Have you seen some lovely posts in Blogland called '52 Weeks of Happy'.  This is the invention of Jen at Little Birdie and even though she is well into the year, currently at number 31, I thought what a great way to break up the working week, to reflect on what four things have made me happy  rather than 'phew, glad I'm half way through!'   So many people do this now and when I read their posts, they always make me smile.  So, as I prepare to think and write my normal weekly post what a perfect way to discipline myself to do an extra post per week.  So, what has made me happy so far this week?

♥ Clouds over the Fens giving much needed shade and cooling rain on these hot summer days.

♥ A trip planned to my favourite place in London - Greenwich (I feel as though I am waiting for the sleeps to Christmas! - so excited!).  This is the first time I have taken Mr and Miss Teenager to this part of London and I hope they enjoy it as much as I used to with my darling Grandad Tom (more on the trip on my next post!)

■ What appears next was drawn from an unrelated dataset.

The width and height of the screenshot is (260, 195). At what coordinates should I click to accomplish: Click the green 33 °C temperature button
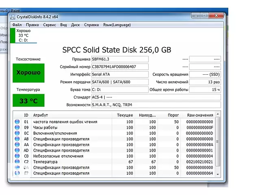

♥ Watching the Cathedral being washed by the rain from my office window.

 ♥ A late evening, watching the fiery clouds roll in knowing that there are no early get out of beds in the morning - I'm on a short working week and the Teenagers are on school holidays!

What has made you happy this week?  I know my new camera has certainly made me happy!

Take care.

♥Chel

(Remember that if you want to see a larger version of my photos just click on one and a slide will appear)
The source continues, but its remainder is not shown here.